# [CONSIGNE]
D'après le texte sur la rumeur du pilote ukrainien, en combien de temps l'histoire s'est-elle propagée depuis le premier post Telegram ?

# [TEXTE FOURNI]
▼
Cette histoire sort en effet rapidement des réseaux Telegram pour rejoindre un site russe, Lenta.ru, où le titulaire du compte Telegram en question est cité comme source primaire. L’histoire atteint ensuite rapidement les grands médias russes comme Gazeta.ru ou l’agence TASS, reprenant toujours les mêmes éléments lapidaires. A ce stade, nous sommes toujours le 18 novembre et la nouvelle ne circule que depuis quelques heures.

Mais l’histoire est trop belle pour ne pas être exploitée de manière plus approfondie. L’histoire prend une autre tournure  sur le site Mk.ru  où elle s’enrichit d’hypothèses et de faits nouveaux. Selon le blogueur Daniil Bessonov, le pilote aurait renseigné la Russie depuis 2022, mais le mystère reste entier quant à l’origine de cette information. Puis un expert militaire russe, Vladimir Popov, formule quelques hypothèses sur l’origine de l’information. Il explique que si le pilote est un officier, il aura des informations intéressantes à transmettre en plus. Des scénarios sur la façon dont le pilote a été récupéré (congés, exfiltration par des FS…) complètent ensuite ses hypothèses. Par contre, et cela vaut la peine d’être noté, il doute d’une défection en cours de mission, à bord d’un appareil militaire ukrainien.

A ce stade, les informations sont encore rares, voire ne sont que de simples conjectures. Cela n’a pas empêché un blogueur russe d’annoncer de son côté de façon définitive qu’il s’agissait d’un officier supérieur vraisemblablement  arrivé à bord d’un avion de type SU-27, sans que l’on sache non plus d’où viennent ses certitudes.

Le site Lenta.ru décide alors de refaire un article sous forme de synthèse entre les quelques  faits  connus et les hypothèses. C’est à ce stade que l’opinion s’emballe puisqu’ il est désormais acquis  qu’il s’agit d’un officier supérieur ayant donc beaucoup d’informations à donner. De plus, seule l’hypothèse de la défection en SU-27 est  retenue. Un autre article sur le site ura.news confirme ces informations tandis que le site topcor.ru considère désormais le tout comme des faits avérés.

La reprise par les médias russes

Il n’en fallait pas plus pour que le site TopWar.ru, nettement plus reconnu en Russie et en dehors, s’empare finalement d’une histoire désormais plus crédible auprès des lecteurs russes. Certaines informations encore hypothétiques deviennent des faits : nous avons désormais l’histoire d’un « chef d’escadrille ukrainien » qui a fui la Russie à bord de son SU-27, a traversé les lignes et s’est posé sur un aérodrome russe.

On notera que chaque nouvelle itération de cette histoire s’enrichit de quelques faits vraisemblables mais jamais sourcés, pour rendre l’histoire plus plausible. Le tout se déroulant en moins de 10 heures de temps à compter du premier post Telegram.
▲
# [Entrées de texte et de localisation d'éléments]
▼
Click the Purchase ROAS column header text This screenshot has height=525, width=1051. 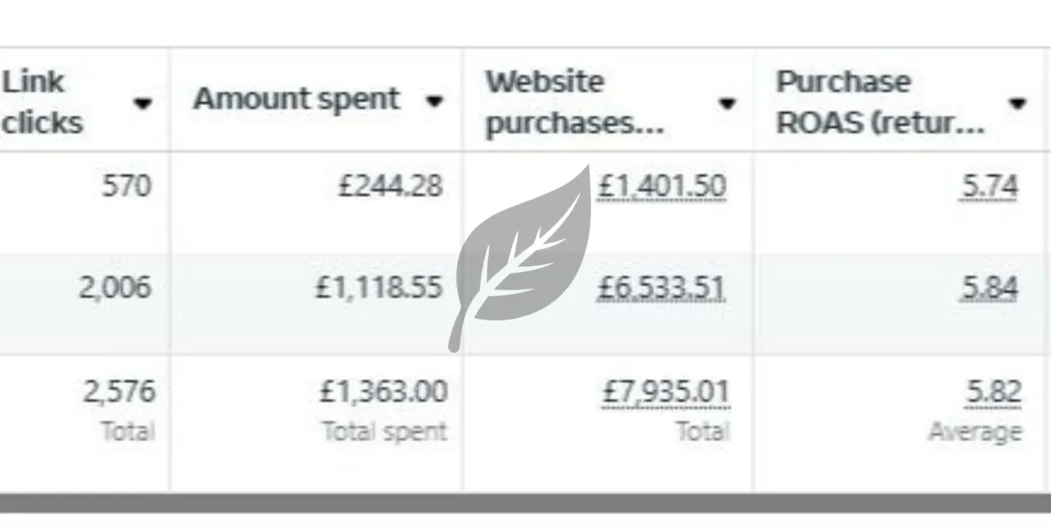click(879, 102)
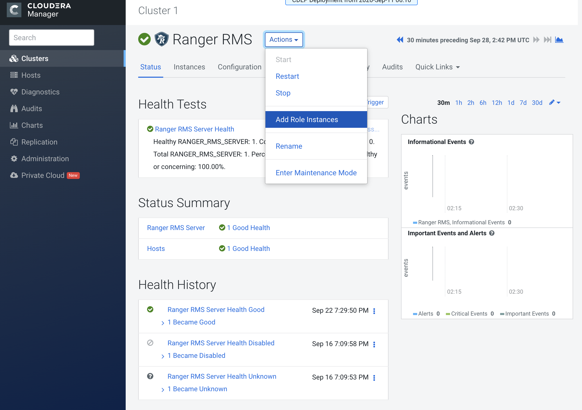The height and width of the screenshot is (410, 582).
Task: Set chart time range to 1h
Action: click(458, 103)
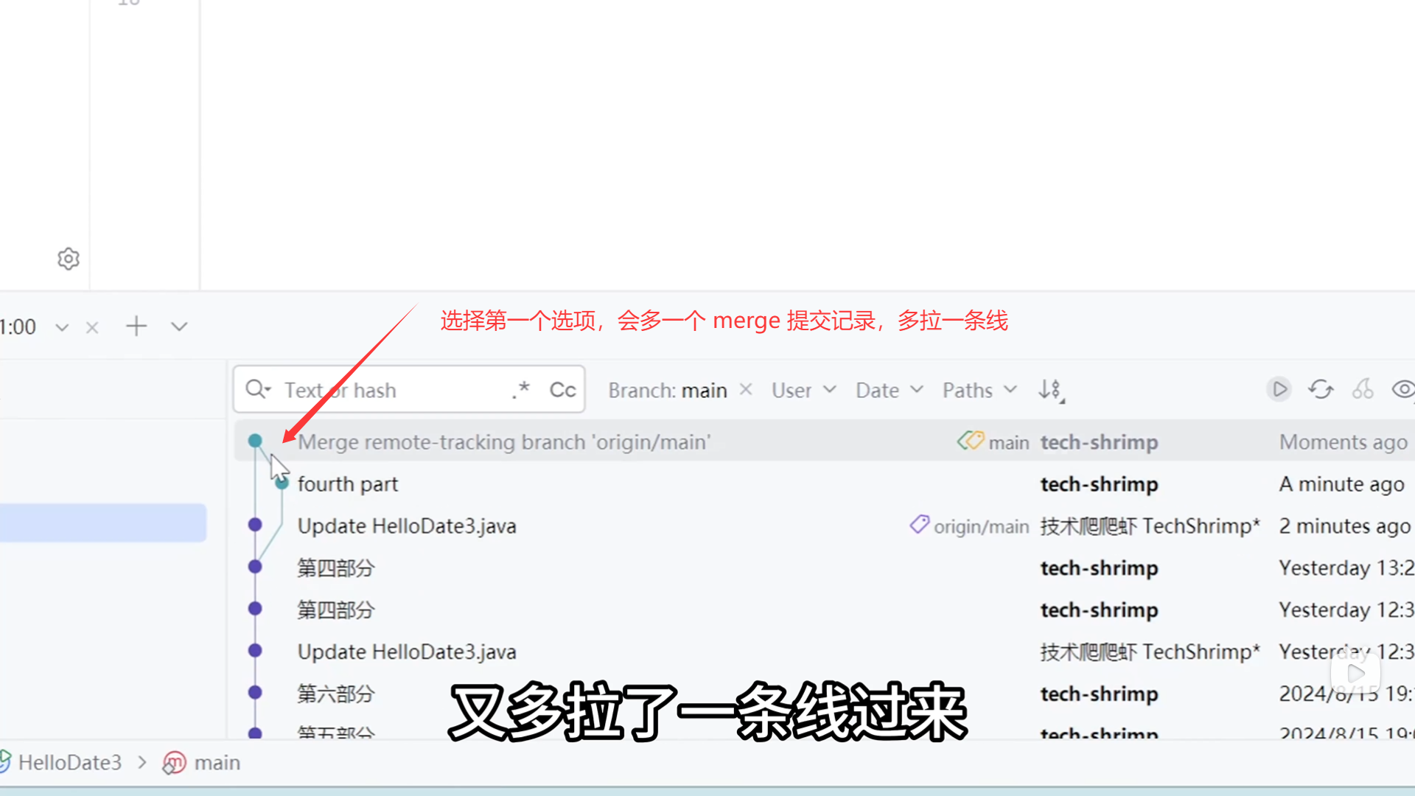The height and width of the screenshot is (796, 1415).
Task: Select the 'fourth part' commit
Action: (348, 484)
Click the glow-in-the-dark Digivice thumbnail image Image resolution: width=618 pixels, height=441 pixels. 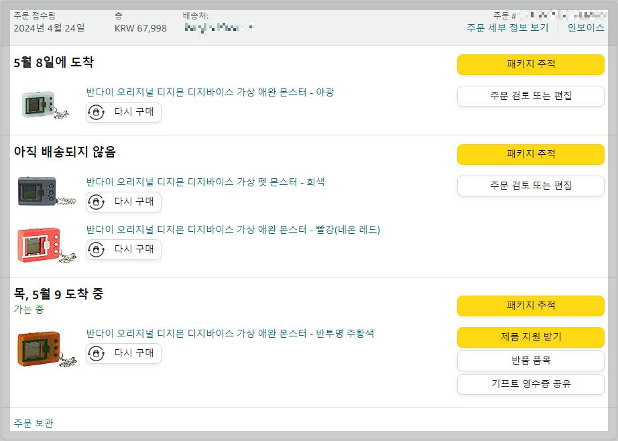click(x=37, y=104)
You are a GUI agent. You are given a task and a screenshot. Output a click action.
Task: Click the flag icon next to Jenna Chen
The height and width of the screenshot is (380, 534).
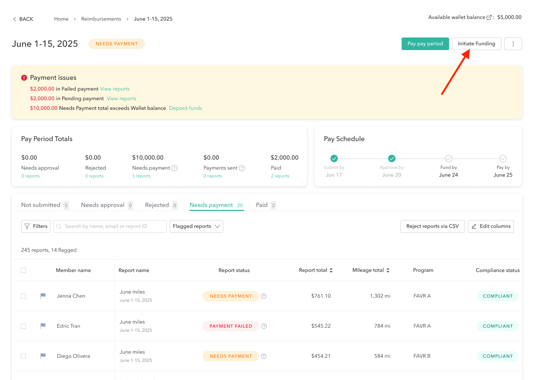[x=43, y=296]
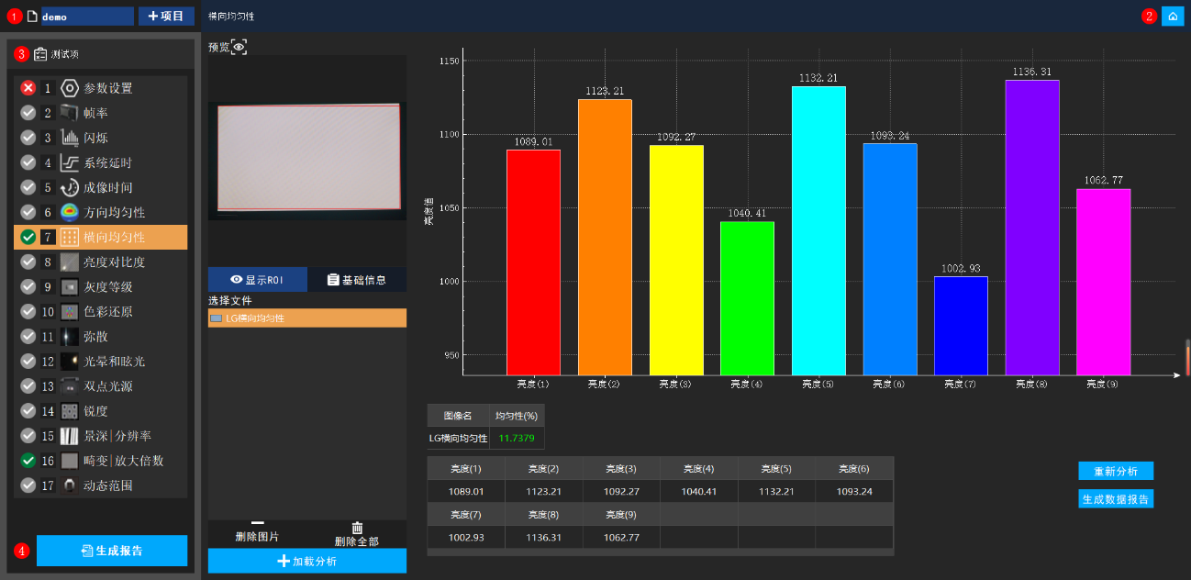Select 亮度对比度 test item
The width and height of the screenshot is (1191, 580).
(114, 262)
▲
# [CORRIGÉ COMPLET]
En moins de 10 heures.